» **Material for this exercise**:

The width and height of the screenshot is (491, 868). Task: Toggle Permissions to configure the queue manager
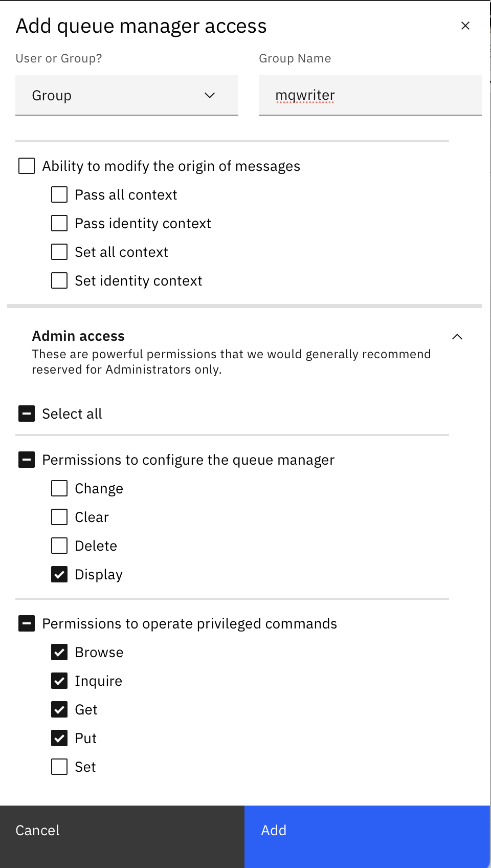coord(27,460)
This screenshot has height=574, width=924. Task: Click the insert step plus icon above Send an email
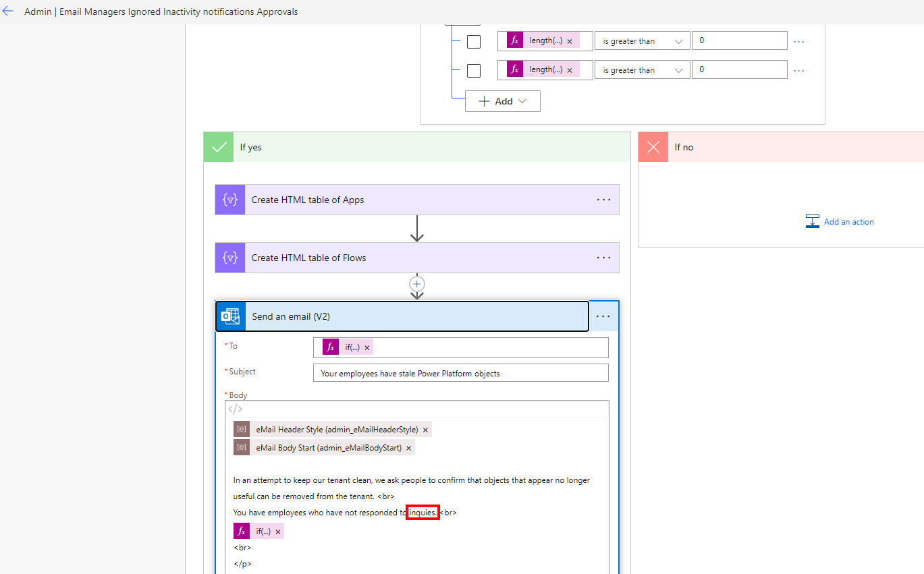coord(416,284)
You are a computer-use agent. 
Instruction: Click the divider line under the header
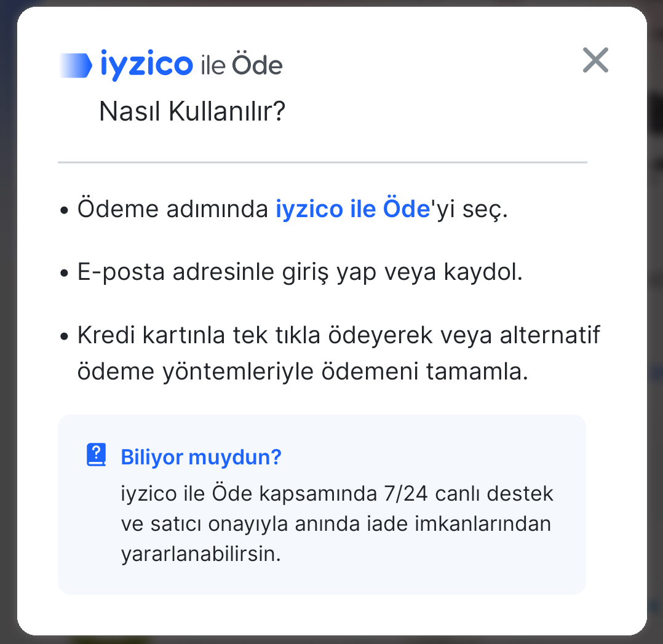point(323,162)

» **Your assignment**: Word for word, set down the lines from the line with "This screenshot has" through the last line of the entries, and nothing else; the pictures stay out.

» **Exercise solution**:
This screenshot has height=574, width=924. Task: Click the insert step plus icon above Send an email
coord(416,284)
You are a computer-use agent. 
Instruction: Click the divider line under the header
point(323,162)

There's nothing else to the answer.